A dynamic size array, often simply called a dynamic array, is a data structure that behaves like an array but can automatically grow or shrink in size as elements are added or removed.
According to the reference, a dynamic array, also known by names such as growable array, resizable array, dynamic table, mutable array, or array list, is a random access, variable-size list data structure that allows elements to be added or removed. It's a fundamental data structure available in the standard libraries of many modern programming languages (like ArrayList
in Java, std::vector
in C++, or list
in Python).
How Dynamic Arrays Work
Unlike static arrays, which have a fixed size determined at the time of creation, dynamic arrays can change their capacity during runtime. This flexibility is achieved through a clever mechanism:
- Internal Array: A dynamic array typically uses a static array internally to store elements.
- Capacity vs. Size: It keeps track of two numbers: the current size (number of elements stored) and the capacity (the size of the internal static array).
- Resizing: When you add an element and the current size equals the capacity, the dynamic array allocates a new, larger static array (often doubling the current capacity).
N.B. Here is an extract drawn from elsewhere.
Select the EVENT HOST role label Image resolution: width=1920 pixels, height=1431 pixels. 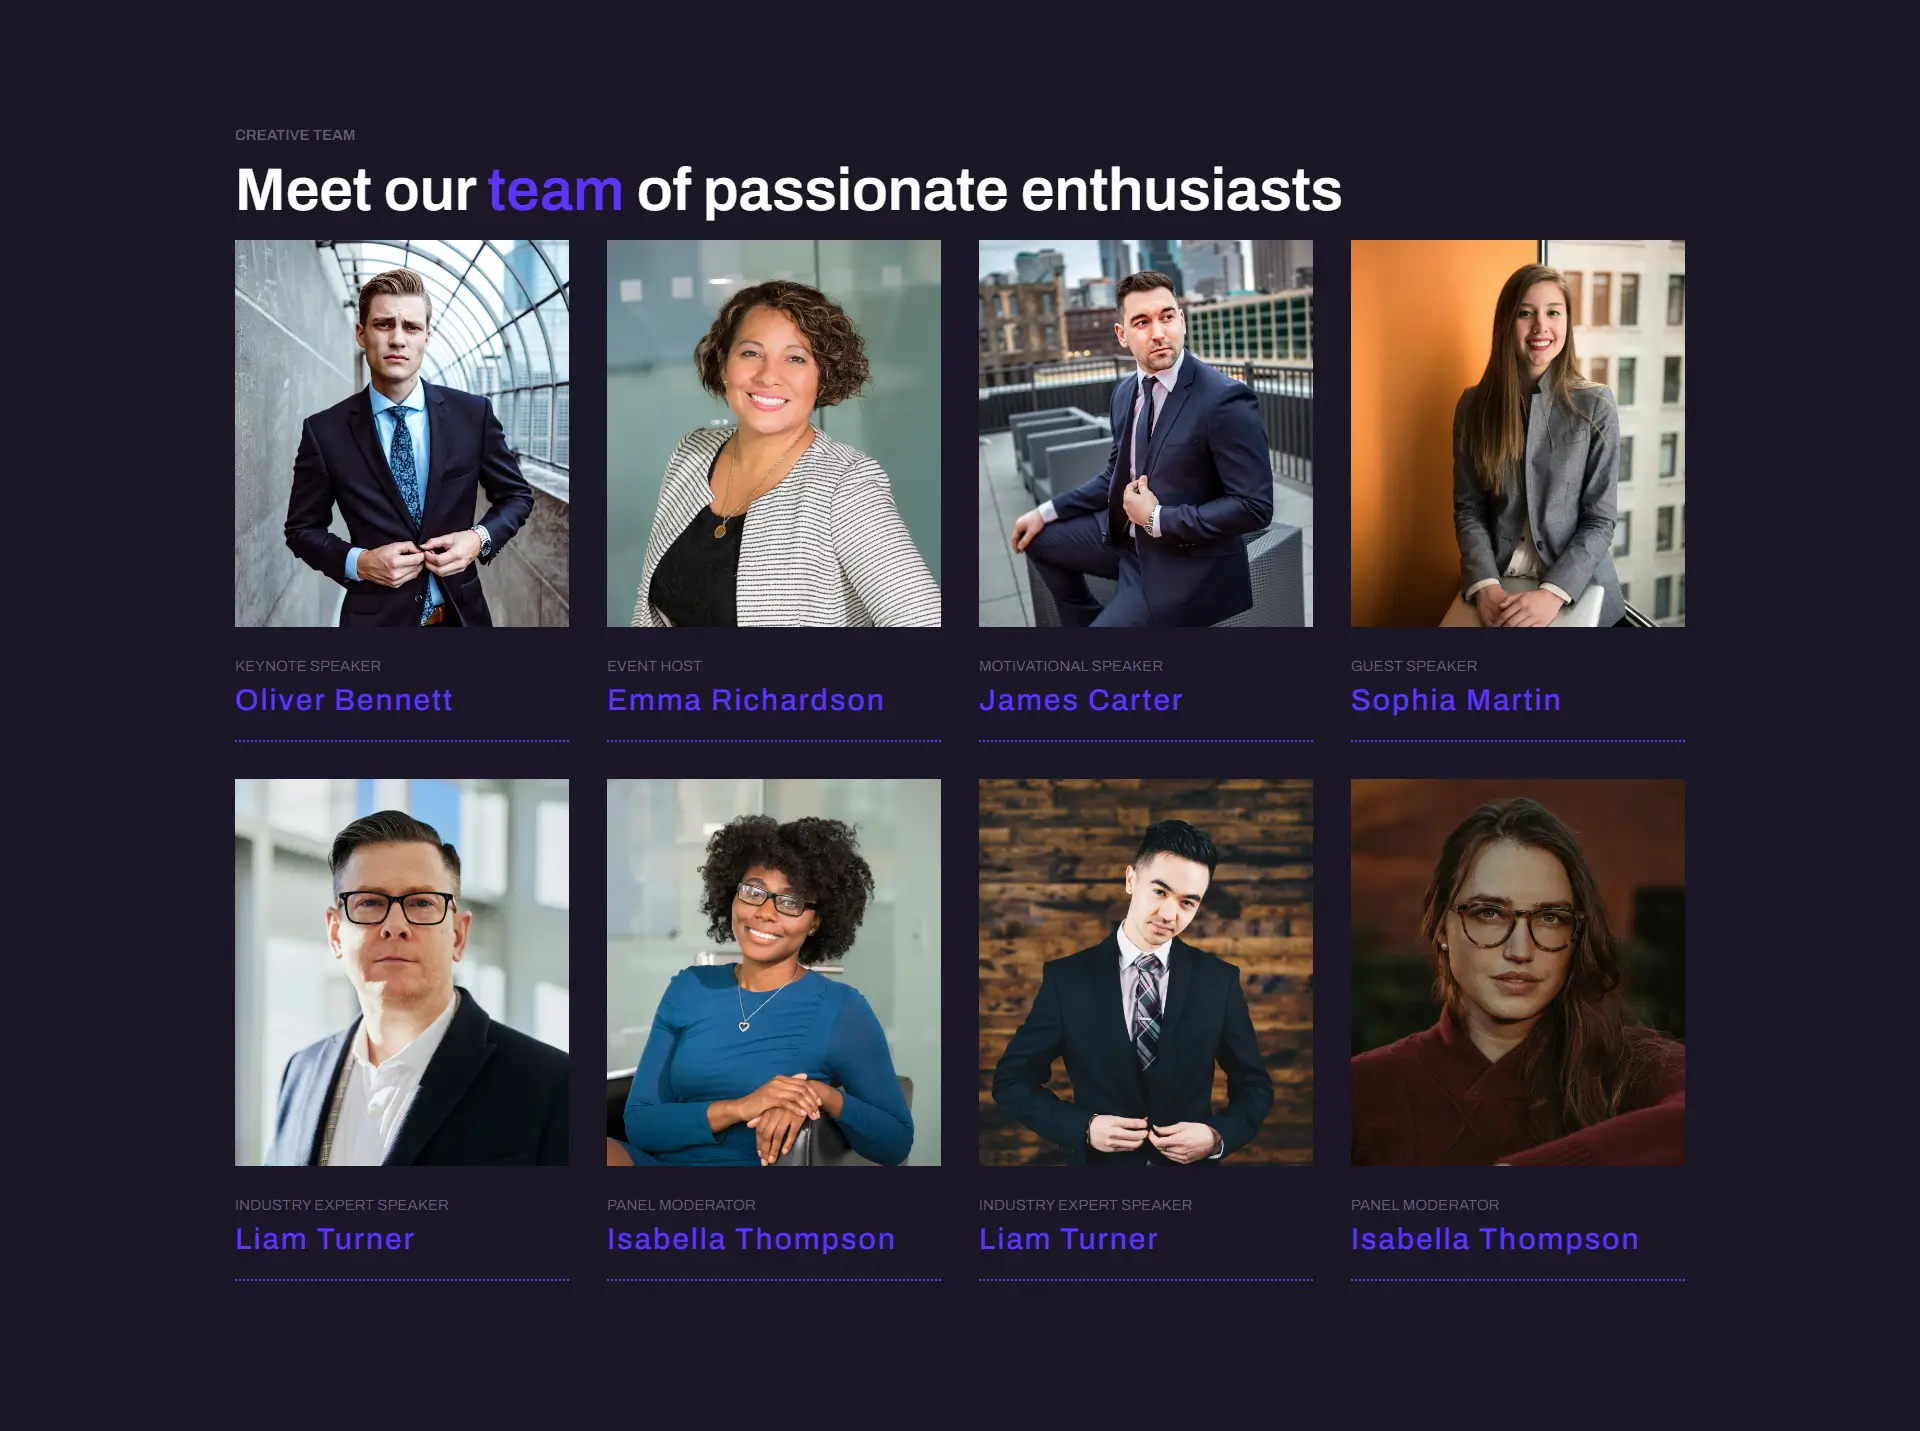click(x=654, y=666)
It then copies all the elements from the old array to the new one and discards the old array. Similarly, some implementations may shrink the internal array if the size becomes significantly smaller than the capacity.
This resizing operation, while occasionally costly (as it involves copying elements), allows the array to accommodate more elements than initially planned.
Key Characteristics
Based on the definition and common implementations:
- Variable Size: Can grow or shrink at runtime. This is their defining feature.
- Random Access: Like static arrays, elements can be accessed directly using their index (e.g.,
array[5]
) in constant time, O(1). This is explicitly mentioned in the reference ("random access"). - Allows Additions/Removals: Elements can be easily added to the end or inserted/removed at specific positions (though insertion/removal in the middle can be slower).
- Efficiency:
- Accessing elements by index is very fast (O(1)).
- Adding an element to the end is typically fast on average (amortized O(1)), because resizing happens infrequently.
- Inserting or removing elements from the beginning or middle can be slower (O(n)) because elements need to be shifted.
Dynamic vs. Static Arrays
Here's a simple comparison:
Feature | Static Array | Dynamic Array |
---|---|---|
Size | Fixed at creation | Variable, can change at runtime |
Memory | Fixed allocation | Can reallocate and copy during growth |
Adding Items | Must fit within initial size | Can grow to accommodate more items |
Complexity (Access) | O(1) | O(1) |
Complexity (Adding to End) | N/A (fixed size) | Amortized O(1) |
Complexity (Insert/Remove Middle) | O(n) (if possible/supported) | O(n) |
Practical Uses
Dynamic arrays are widely used because they offer a good balance between the speed of static arrays for access and the flexibility of linked lists for size changes:
- Storing collections of items where the exact number isn't known beforehand.
- Implementing other data structures like stacks and queues.
- As the default list implementation in many programming languages.
In essence, a dynamic array gives you the benefits of an array's fast indexed access while abstracting away the complexity of managing its underlying memory size manually.